1年生の諸君が書いた内容の一部をご紹介します。
・私はこの映像を見る前から看護師になりたいと思っていました。職場体験で仕事をやらせてもらった時、だれかの役に立てることはとても嬉しいことだなと思ました。もっと人の役に立ちたいと思い、看護師になりたいと思いました。今まで人の役に立つこと以外に仕事をする意味を考えると、お金を稼ぐことくらいしか出てきませんでした。ですが、3つの映像を通してお金を稼ぐこと以外に、動画で言っていた通り、人からほめられることや人から必要とされることは、働くからこそ得られることなんだなと思いました。部活などで人からほめられることは時々ありますが、本当に人から必要とされているのか、感じることができるのは仕事をするからこそだと思います。改めて仕事に就くことの大切さを学ぶことができました。
・元々自分は職業はただただ給料をもらうために行き、めんどくさくても大変でも、生活するためにお金を稼ぎに行くものだと思っていました。でも職業に就くということでたくさんのことが学べる。人が生きていくためのささいな幸せが職業というものにあるんだなと思いました。自分が必要としていても相手にとって必要となっていないかもしれない。その場合、仕事上ではデメリットでしかないと思う。だから、相手のために、相手の立場になって役に立つこと、必要とされることを探し、努力したものがその分の幸せが来るのではないかと考えました。生きていく中では、自分に得る幸せが必要なのかなと思う。その幸せを相手にもあげなくてはいけないのでは、と思いました。
・私は大学を卒業したらやりたい職業は決まっていたが、2学期になって自分深めの授業で「職業」についての映像を見てから、自分はなぜその仕事をしたいのか、ということについて考えるようになった。今まではただ単にあこがれていた。小学校1年生からの夢を変えようと思わなかったというのも少しあったのかもしれない。でも今は自信を少しだけど持ってその仕事をしたいと思えるようになった。住職が言っていた、仕事をしていて得られる3つの幸せを得ることもできると思う。今、自分が職業を選ぶ際の条件を挙げるとしたら、住職が言っていたことを得ることができるというのも大事だが、自分が続けることができる職業ということも大事だと思う。自分深めの授業を受けて、働くことについて新たな視点から考え、より自分の夢をかなえたいと思えた。
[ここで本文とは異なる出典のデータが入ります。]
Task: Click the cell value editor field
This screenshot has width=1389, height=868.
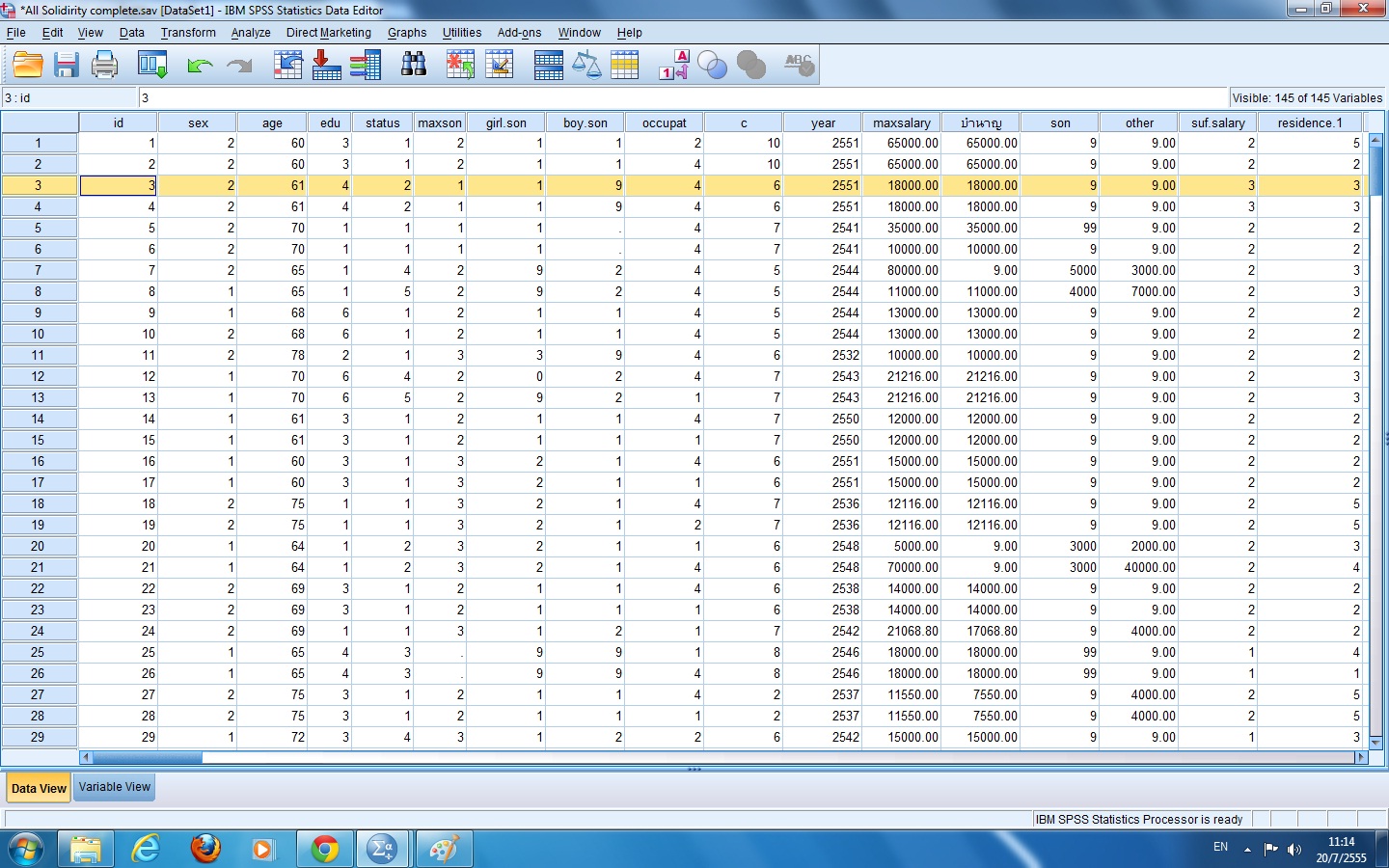Action: [x=683, y=97]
・将来やってみたいと思う職業があったけれど、自分に向きているかどうかや、給料が割に合うものかどうかを考えると、やっぱり考え直した方がいいと毎回思っていた。本格的に考えなければいけない時期も遠くないから、別に好きじゃない仕事でもお金のために就くんだろうなと想像してた。けれど、そのやりたいと思っていた職業について何回も調べていたことが、今考えるとお坊さんが言っていたような気持ちがあったからなんだろうなと思った。今まで働く→お金だったけど、それ以前に人としてのお坊さんが言っていたような気持ちを忘れないでいたいと思った。
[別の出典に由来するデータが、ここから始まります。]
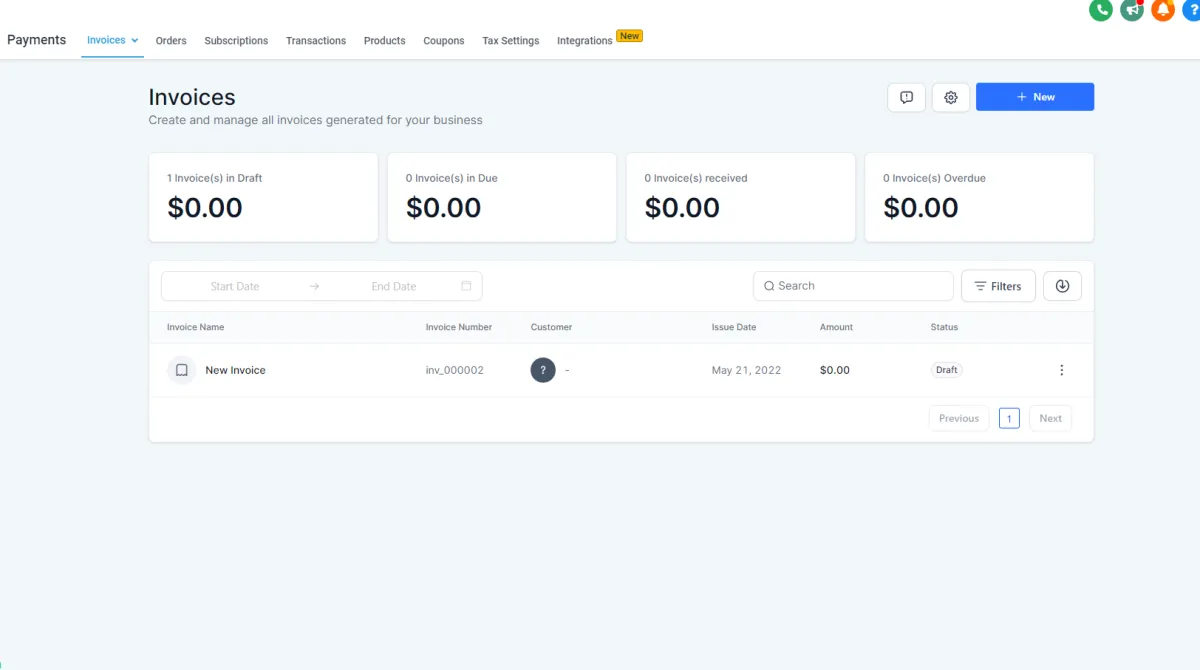Viewport: 1200px width, 670px height.
Task: Click the download export icon
Action: point(1062,286)
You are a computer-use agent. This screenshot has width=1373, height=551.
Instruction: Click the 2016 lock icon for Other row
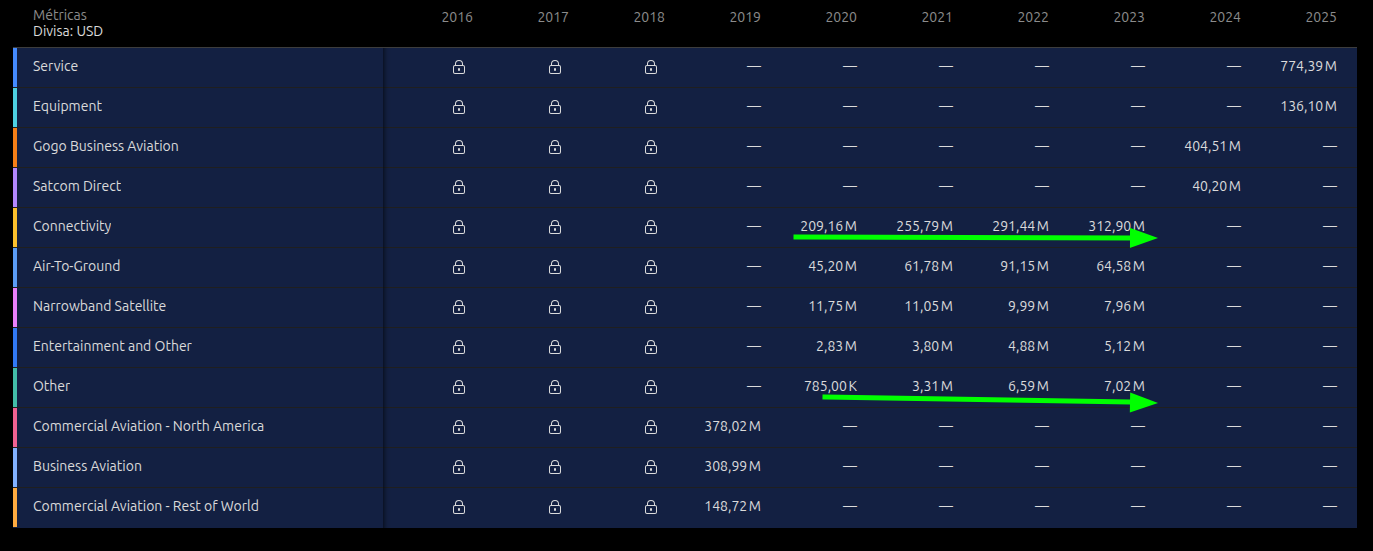[x=458, y=387]
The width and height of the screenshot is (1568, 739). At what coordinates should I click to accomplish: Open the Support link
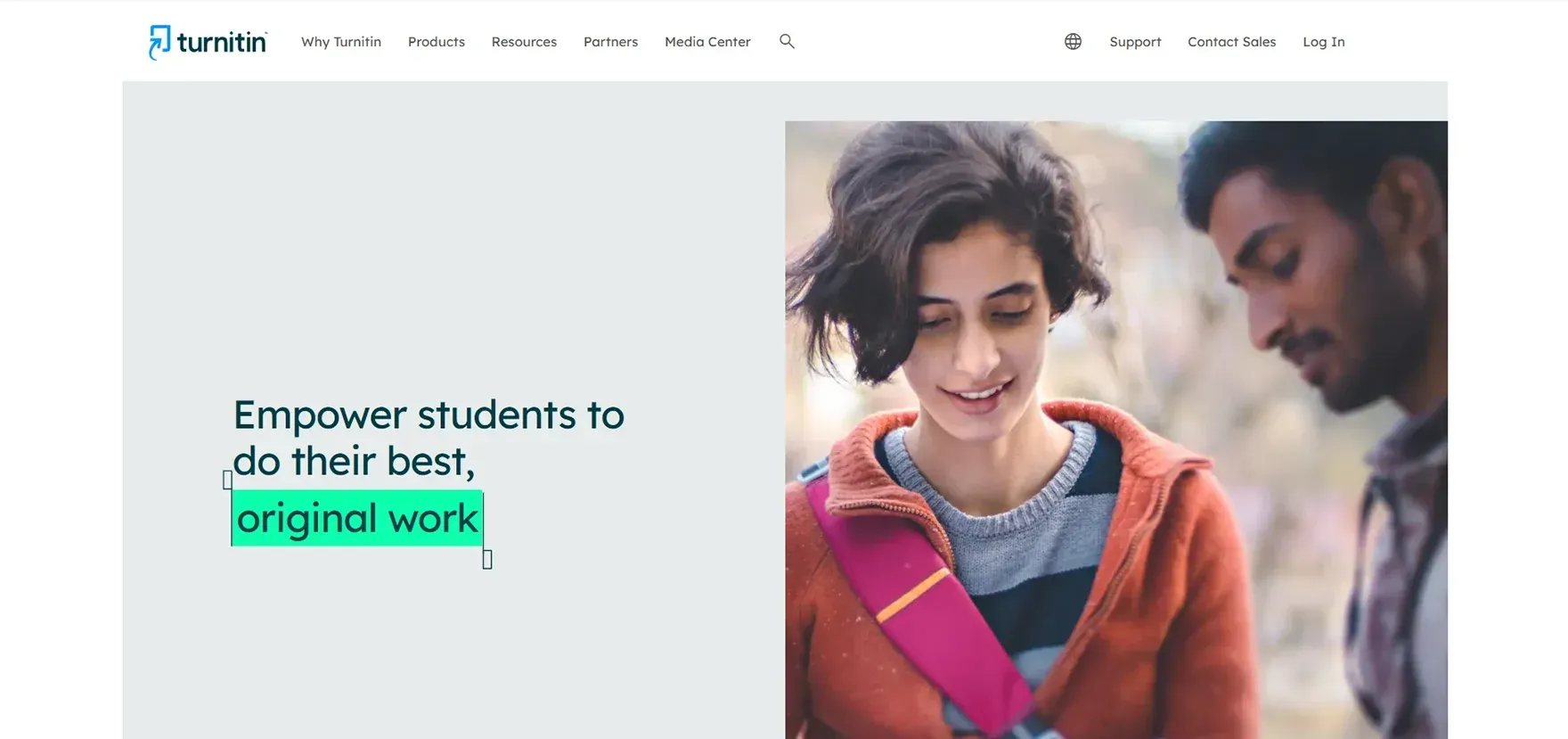click(x=1135, y=42)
・私はこの映像を見るまで、職業に就いて働くということは、生活をするために必要なお金を稼ぐことだと思っていました。けれど、人はお金を稼ぐのはもちろんのこと、お金では買えない、人として大切な心の中の部分が関係していると分かりました。自分が働くことで地球のどこかの誰かが幸せになっているかもしれない。自分がやった仕事にどこかの誰かがほめてくれて、逆に自分が幸せになるかもしれない。働くことでしか感じられない幸せを感じられるのだと思えば、お金では買えないもっと大切な何かに気付くことが出来れば、職業に就くことはとても大切で大きなことだと思いました。自分が職業に就くのは5~6年後の近い未来かもしれない。自分がつきたい職業、やりたいことは決まっていませんが、条件をあげるのならこれというものがあります。お金を稼ぐのはもちろんのことですが、それ以前に「人を幸せにする」ということが1番だと思いました。私は昔、絵本作家になりたいと思っていました。イラストを描くことが好きだし、本を読むことも好きだったからです。自分が作った絵本で小さい子供を幸せにできたらとも思ってました。けれどその夢は自分が成長していくたびに消えていきました。でも今考えたら、その夢は人を幸せにするのにぴったりの夢だと思います。諦めないで少し頑張ってみようと思いました。
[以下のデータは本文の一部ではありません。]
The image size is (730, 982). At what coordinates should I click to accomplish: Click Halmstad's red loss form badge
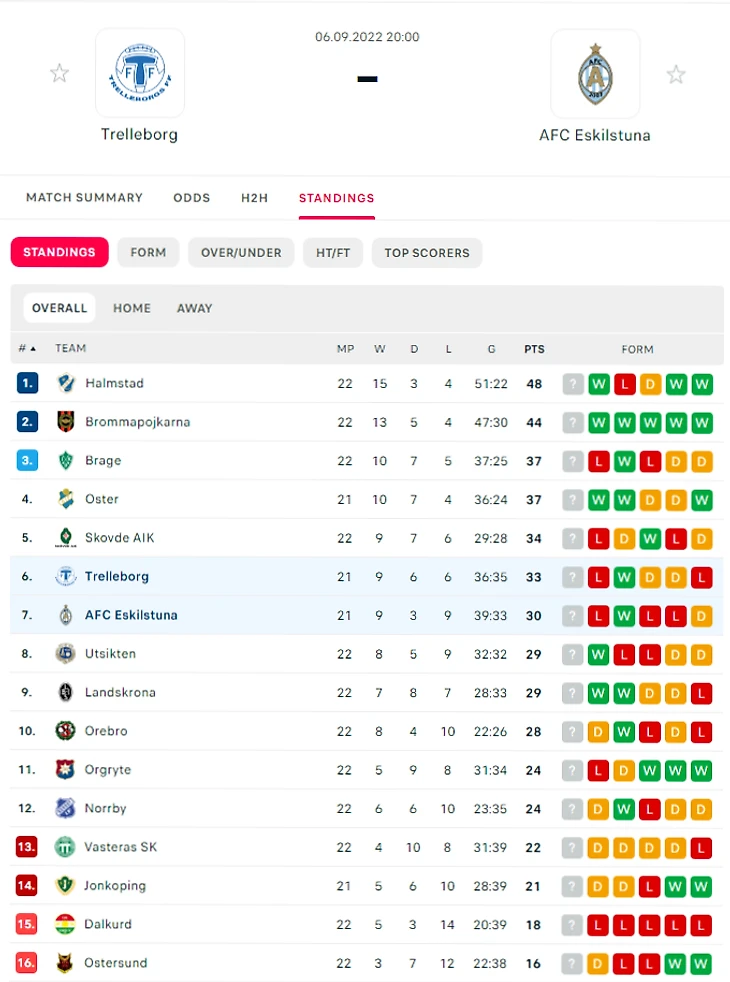tap(625, 384)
・働くことは自分が生きるために必要なことであるけれど、ただお金を稼ぐためだけに働くことはできないと思います。ビデオで出てきた人のように、まじめな人でもただ部品をつなげるだけの工場の仕事にいやけがさしてしまうこともあるのだなと思いました。なので私は「人に必要とされること」「人の役に立つこと」「自分がしていて楽しいこと」を条件に選びたいです。「やりがいのある仕事」という言葉をよく聞きますが、「やりがいがある」とはどのようなものか、今はまだよくわかりません。なのでこれから夢を見つける過程で自分のしたいことを考えていくのだと思います。でもあと5年しかないのに自分の仕事を見つけられるのだろうか、自分は大人になれるのだろうかと少し不安になりました。ビデオに出ていた人たちのような大人でも、自分たちの仕事について悩んでいるのに、私があと数年で決められるのか信じられません。人から必要とされて自分のしたいことを思う存分出来たら、働くことに価値を見出せると思いました。
やはり感じるものはあるようです。
お金のために仕事をするという考えを持ってはいけないんだと、誤解をしては困りますが
働く意味というものについて考えるということ自体は、仕事に就く前だけでなく
むしろ仕事に就いてからも折に触れて考えていくべきことなのでしょう。
私たち大人も日々の忙しさに追われ
気付くと、目の前の仕事を片付けるのが仕事になっていることがあります。
「生活するのに必要な事」の方が「人生を進むためにするべきこと」よりも優先される
ということばかりの毎日です。
私たちの仕事こそ、そうならないように
そうなったときも、常にそれを意識していられるようでありたいと
授業をしている自分の方が思い出させられた思いがしました。